Some things I adjusted while reading: -The book reminds kids that the parts of their body covered by their bathing suits are private. I added mouths to that list. -I changed “Sometimes the doctor has to touch my bottom for a check-up. But my mom asked him to tell me first if he’s going to do that” to “Sometimes a doctor may need to check my private parts, but only if mom or dad is with you and he or she should ask you first.” -When Julie is uncomfortable with Uncle Ted’s affection, Mom encourages her to tell Uncle Ted how she feels. Julie does, and it’s not a problem. I reminded my kids that I will always advocate for them if they’re too scared to speak up or if the other person doesn’t accept their request to stop.
This book was published in 1982 and usually using older materials can give outdated information or terminology, but after reading a few books about consent geared towards children, this book tends to be the most straight forward about a serious topic. I do hope that maybe there will be an updated version published or maybe something similar.
I got this book for free after the Spring 2009 Friends of the Library book sale.
The writing is a bit heavy handed, but I guess it's not easy to come up with a light-hearted romp about kids protecting themselves from sexual abuse.
I like that the main character in this book gets her privacy and that her dad tells her big brother that in their family no means no, even when it comes to tickle fights. (I wish someone had told my dad he had to stop tickling me when I didn't like it.)

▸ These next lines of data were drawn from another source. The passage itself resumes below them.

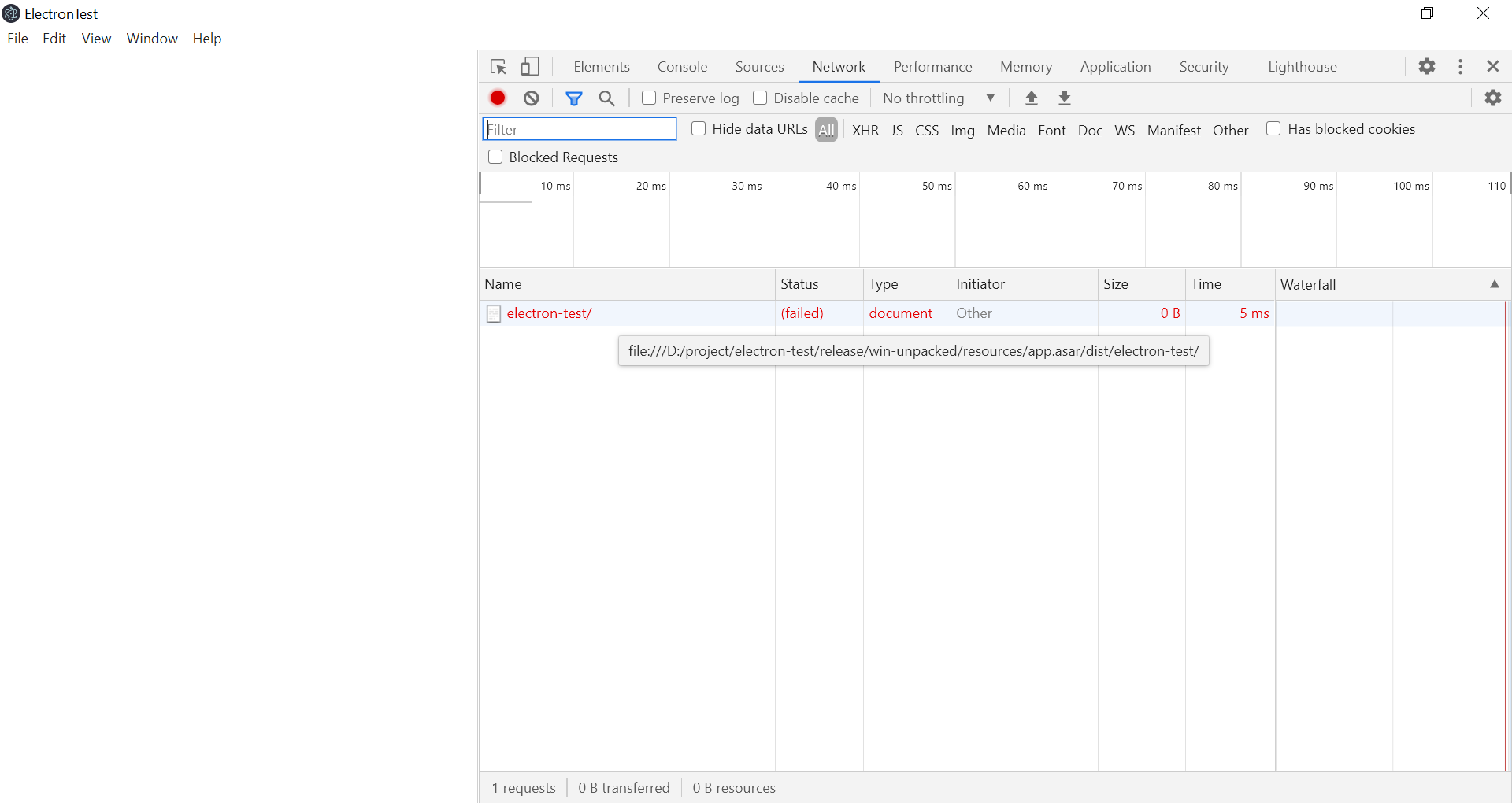
Task: Select the electron-test/ request
Action: [549, 313]
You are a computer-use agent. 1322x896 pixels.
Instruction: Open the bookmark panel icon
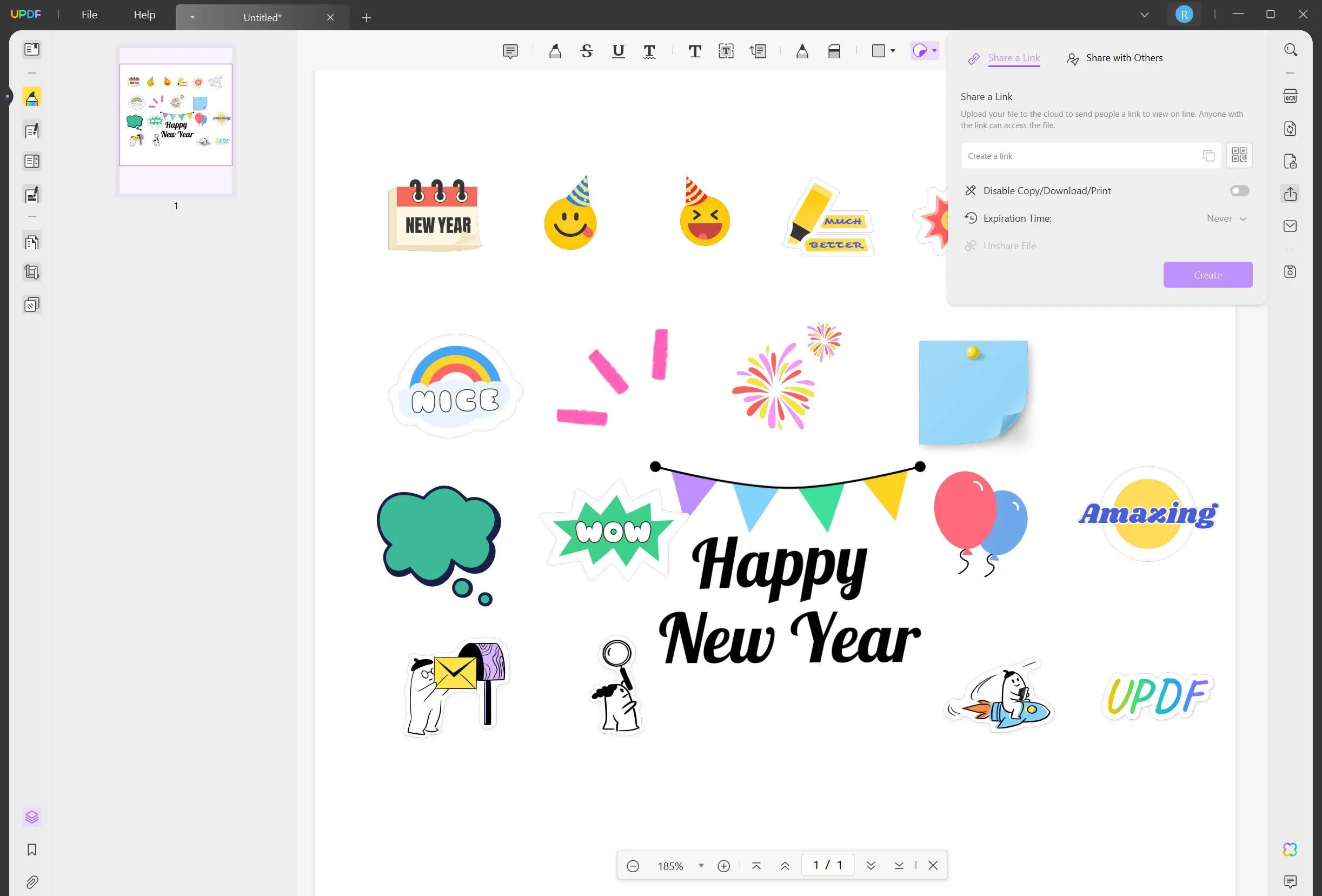coord(32,849)
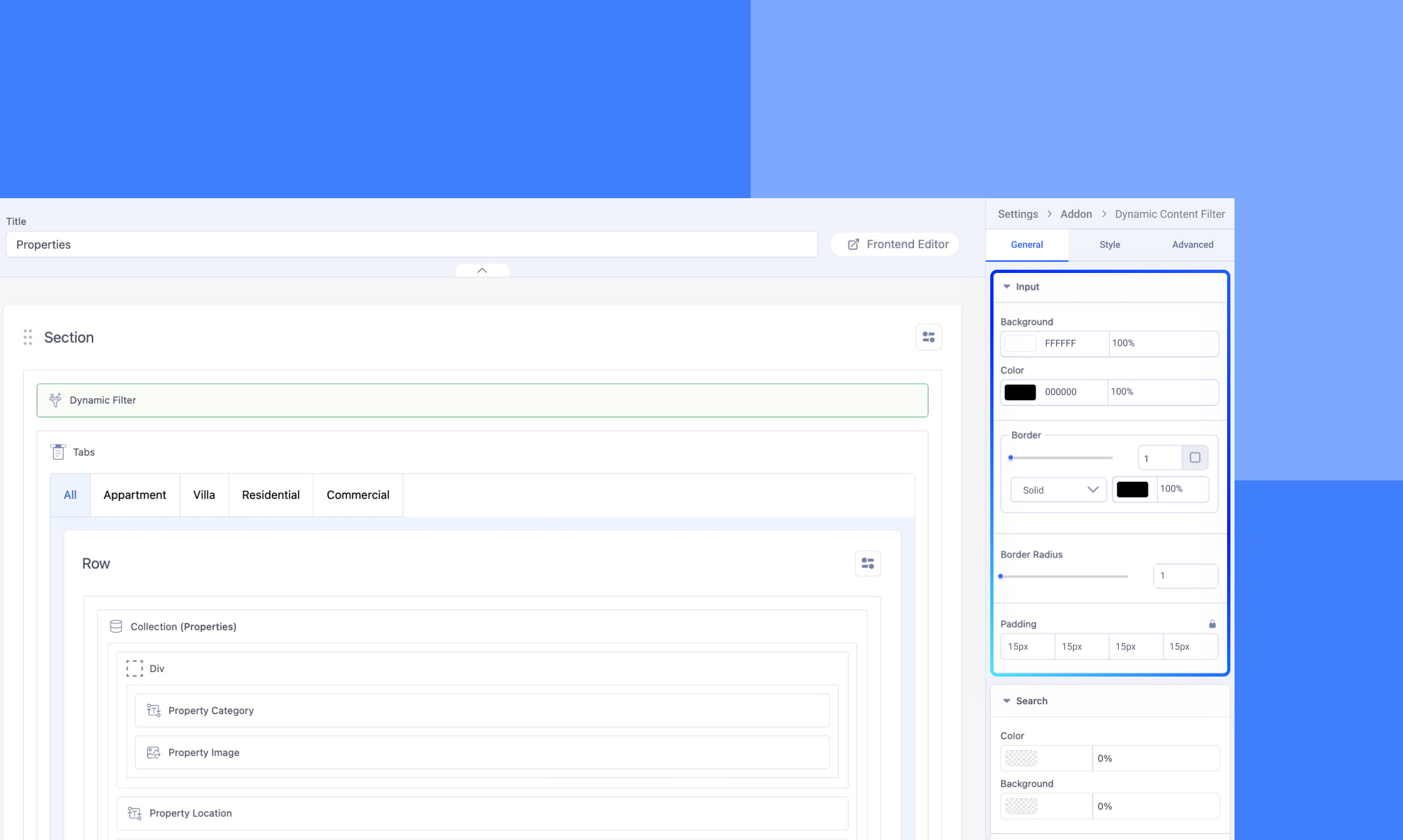Navigate to Settings via the breadcrumb
1403x840 pixels.
point(1016,214)
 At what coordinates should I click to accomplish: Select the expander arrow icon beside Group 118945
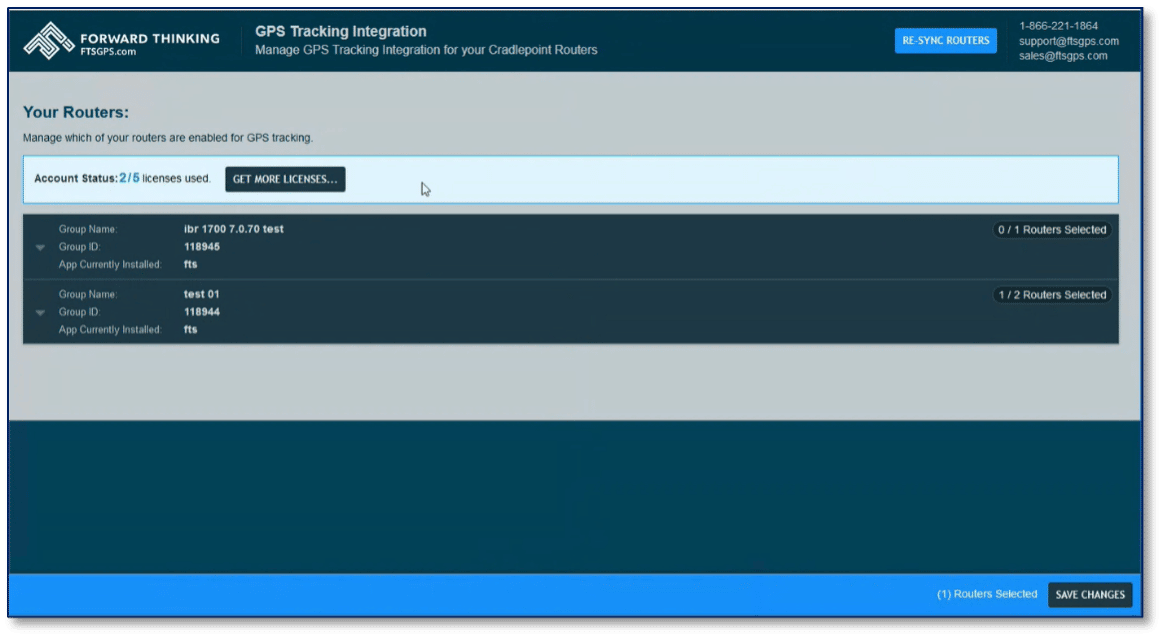click(40, 247)
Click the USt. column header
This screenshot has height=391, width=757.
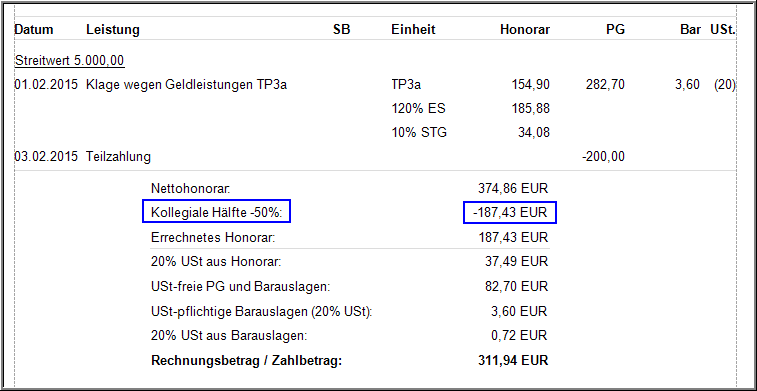point(723,30)
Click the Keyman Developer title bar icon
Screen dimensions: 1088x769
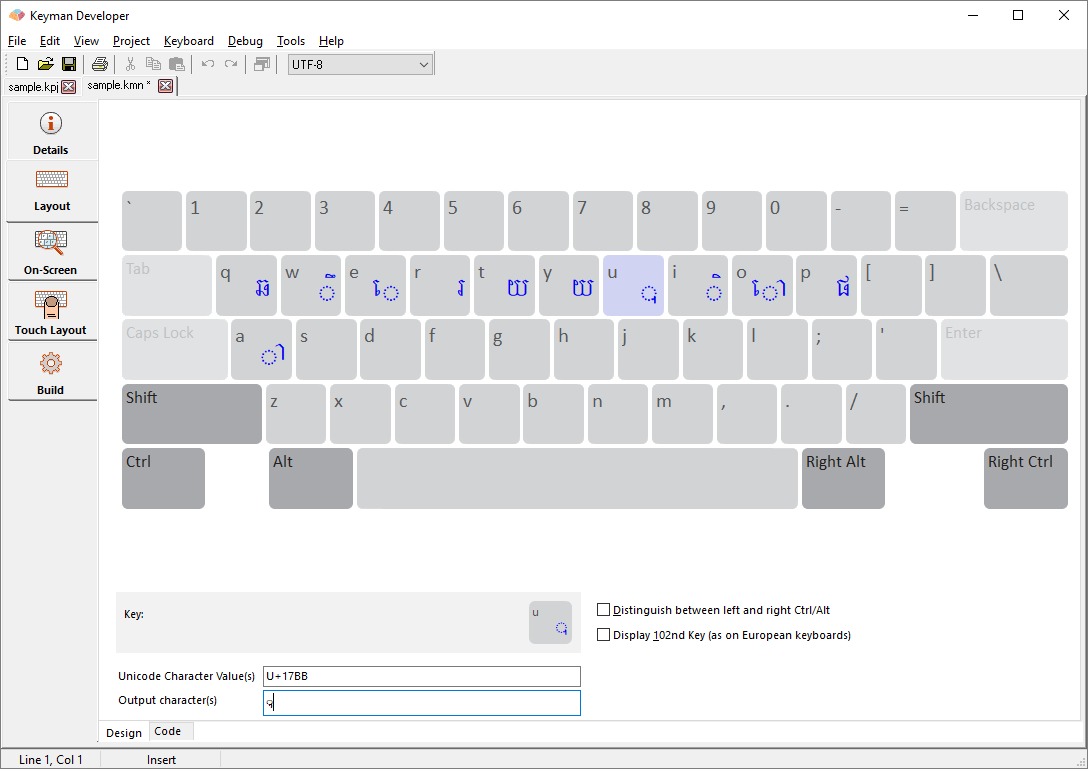click(x=15, y=15)
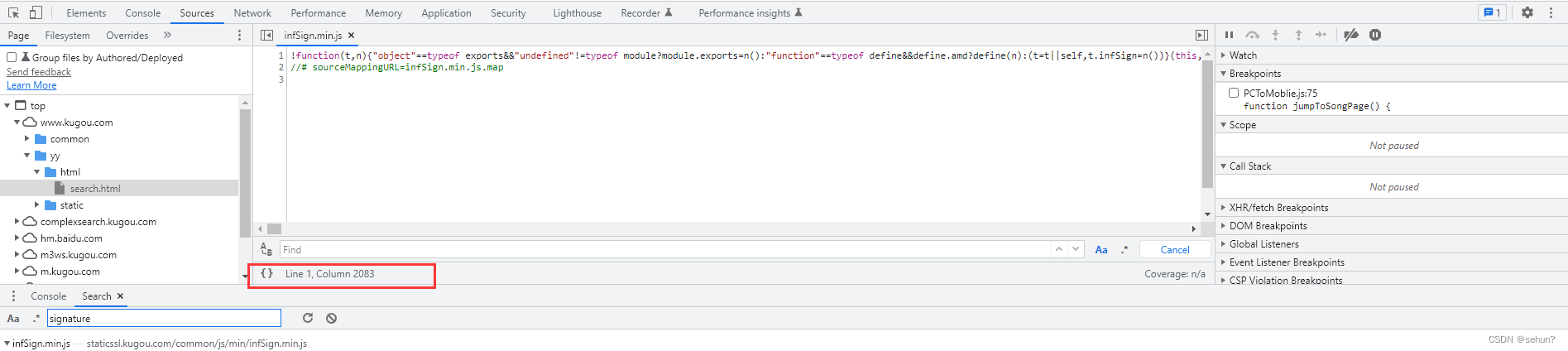Refresh the signature search results
This screenshot has height=351, width=1568.
(x=308, y=318)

This book provides a frank narrative for families, who want to begin a dialog on protecting oneself from abuse and standing up to a abuser with a trusting adult. In this story the main character does not face abuse but physical closeness from a brother and Uncle that she finds uncomfortable. Her parents tell her to always tell someone if someone touches her on her private parts. Read this on an android phone book is in the Libraries ebook collection.
This is a great book to introduce privacy and the responsibility each child has to keep their bodies private, showing the reader other things that are private (bedrooms that say keep out, etc.) - but not disturbing to the point where children would be afraid of any and every touch or suspicious of everyone.
This is a great text to aid in teaching children about keeping their bodies private, however, I do wish a newer version could be published. The pictures reflect the publishing date of 1984, and I think if it were more current, it would be more interesting to students. Overall, this is an excellent resource for helping to prevent childhood sexual abuse.
I learned that you have to keep your body private and it's okay to tell people you don't like it when they touch you. And to always tell your parents if someone touches you in private spots, and even the doctor has to ask you first.
A useful book about body privacy, autonomy/consent, good touching, and bad touching. The illustrations are unfortunate. It would be worth it to release a new edition with updated resources at the back and more attractive illustrations.